The issuer shall not make preferential issue of specified securities to any person who has sold any equity shares of the issuer during the six months preceding the relevant date.

Any person belonging to promoter(s) or the promoter group has previously subscribed to warrants of an issuer but failed to exercise the warrants, the promoter(s) and promoter group shall be ineligible for issue of specified securities of such issuer on preferential basis for a period of one year from the date of expiry of the tenure of the warrants due to non-exercise of the option to convert or the date of cancellation of the warrants, as the case may be.

Question 38.
“Preferential issue is not for retail investors.”
Answer:

  • Preferential issue means issuance of equity shares to promoter group or selected investors. It covers allotment of fully convertible debentures, partly convertible debentures or any other financial instruments that could be converted into equity shares at a later date.
  • The investors could be institutional investors, private equity investors, high net worth individuals, or companies.
    Thus, preferential issue is not for retail investors.

Question 39.
Discuss briefly the following methods of raising funds from the primary capital market:

  • Public Issue.
  • Rights Issue.
  • Preferential Issue.
  • Private Placement.
  • Qualified institutional placement (QIP).

Answer:
Following methods of raising funds from the primary capital market are discussed below:

Public Issue are of two types: IPO and FPO.
Initial public offer (IPO) means an offer of specified securities by an unlisted issuer to the public for subscription and includes an Offer for Sale (OFS) of specified securities to the public by any existing holder of such securities in an unlisted issuer.

Further Public Offer (FPO) means an offer of specified securities by a listed issuer company to the public for subscription. It is an another issue to the public other than its existing shareholders by the listed persons is referred to as a Further Public Offer.

Right Issue: Rights Issue of Securities is an issue of specified securities by a company to its existing shareholders as on a record date in a predetermined ratio.

Preferential Allotment: Preferential allotment refers to an issue, where a listed issuer issues shares or convertible securities to a select group of persons in terms of provisions of Chapter V of SEBI (ICDR) Regulations, 2018. It is called a preferential allotment.

The issuer is required to comply with various provisions which inter alia include pricing, disclosures in the notice, lock in etc. in addition to the requirements specified in the Companies Act.

Private Placement: Private placement refers to an issue where an issuer makes an issue of securities to a select group of persons not exceeding 200 and which is neither a rights issue nor a public issue.

Qualified Institutional Placement: Qualified Institutional Placement (QIP) is another form of Preferential issue which refers to an issue by a listed entity to only Qualified Institutional Buyers (QIBs) in accordance of Chapter VI of SEBI (ICDR) Regulations, 2018.

**SUPPLIED DATA:**
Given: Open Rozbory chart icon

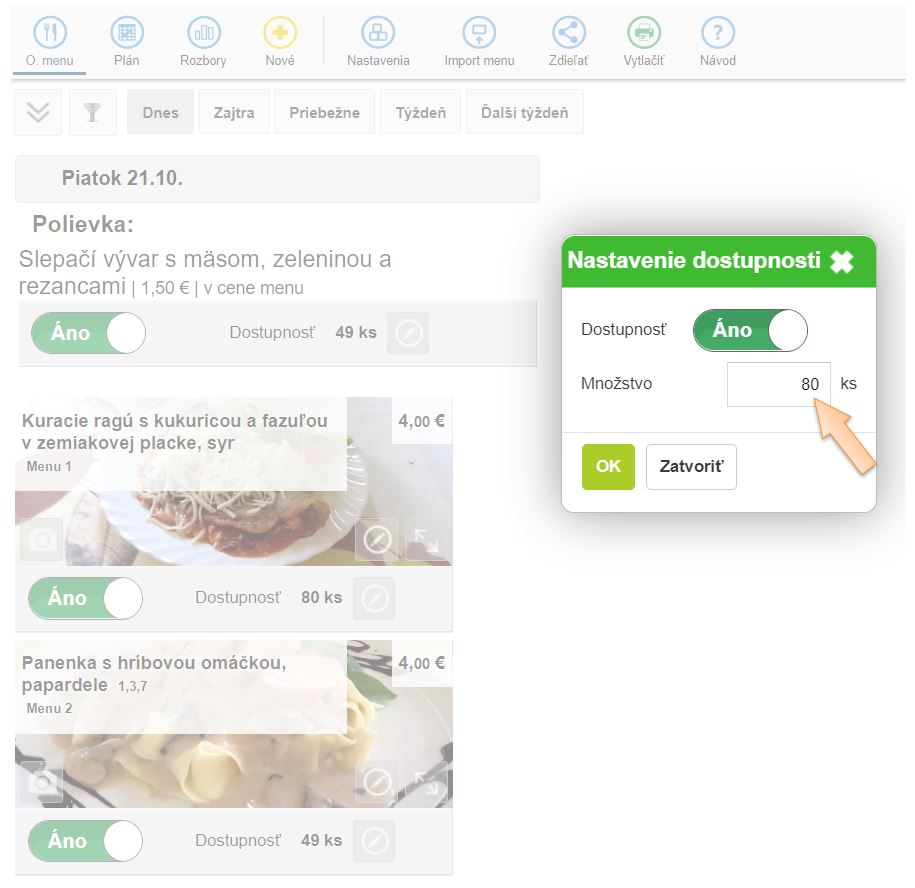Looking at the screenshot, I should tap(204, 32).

**WHAT THIS EXERCISE ASKS:**
#1 Check each statement against the extract on raising funds from the primary capital market and answer yes or no, quoting the words of the extract that decide it. (a) A private placement is made to a select group of no more than 200 persons. (b) A rights issue is offered to the public at large. (c) A Qualified Institutional Placement is made only to Qualified Institutional Buyers.
#2 Write the next part of the extract on raising funds from the primary capital market, continuing after its final sentence.

**FINAL ANSWERS:**
#1
(a) Yes: "a select group of persons not exceeding 200 and which is neither a rights issue nor a public issue."
(b) No: "an issue of specified securities by a company to its existing shareholders as on a record date in a predetermined ratio."
(c) Yes: "an issue by a listed entity to only Qualified Institutional Buyers (QIBs)."

#2
Question 40.
Answer the following: “A company can raise funds from primary market through different methods, different types of issues and by means of offer document and red herring prospectus.” Enumerate.
Answer:
A company can raise funds from the primary market through different method:

Public issue: When an issue/officer of securities is made to new investors for becoming part of shareholders’ family of the issuer it is called a public issue. Public issue can be further classified into Initial public offer (IPO) and Further public offer (FPO). The significant features of each type of public issue are discussed below:

Initial public offer (IPO): When an unlisted company makes either a fresh issue of securities or offers its existing securities for sale or both for the first time to the public, it is called an IPO. This paves way for listing and trading of the issuer’s securities in the Stock Exchanges.

Further public offer (FPO) or Follow on offer: When an already listed company makes either a fresh issue of securities to the public or an offer for sale to the public, it is called a FPO.

Right issue: When an issue of securities is made by an issuer to its shareholders existing as on a particular date fixed by the issuer (i.e. record date), it is called a rights issue. The rights are offered in a par-ticular ratio to the number of securities held as on the record date.

Bonus issue: When an issuer makes an issue of securities to its exist-ing shareholders as on a record date, without any consideration from them, it is called a bonus issue. The shares are issued in a particular ratio to the number of securities held on a record date.

Private placement: When an issuer makes an issue of securities to a select group of persons not exceeding 49 and which is neither a rights issue nor a public issue. It is called a private placement.

Preferential allotment: When a listed issuer issues shares or convertible securities, to a select group of persons in terms of provisions of SEBI (ICDR) Regulations, it is called a preferential allotment. The issuer is required to comply with various provisions which inter alia include pricing, disclosures in the notice, lock in apart from the requirements specified in the Companies Act, 2013.

Qualified institutions placement (QIP): When a listed issuer issues equity shares or securities convertible into equity shares to Qualified Institutions Buyers (QIBs) only in terms of provisions of SEBI (ICDR) Regulations, it is called a QIP.

Question 41.
Explain the following statements: “Pre-marketing is a tool through which syndicate members evaluate the prospects of the issue.”
Answer:

  • Pre-marketing is a tool through which the syndicate members evaluate the prospectus of the issue. This is normally done closer to the issue.
  • The research analysts along with the sales force of the syndicate members meet the prospective investors during pre-marketing road show. This enables the syndicate members to understand the market and the probable response from the prospective investors.
  • The pre-marketing exercise helps in assessing the depth of investors’ interest in the proposed issued their view about the valuation of the share and the geographical locations of the investors who are interested in the issue.
  • The response received during pre-marketing provides vital information for taking important decisions relating to timing, pricing and size of the issue. This would also help the syndicate members in evolving strategies for marketing the issue.

Question 42.
“SEBI has provided alternative eligibility norms for the public issues of securities.”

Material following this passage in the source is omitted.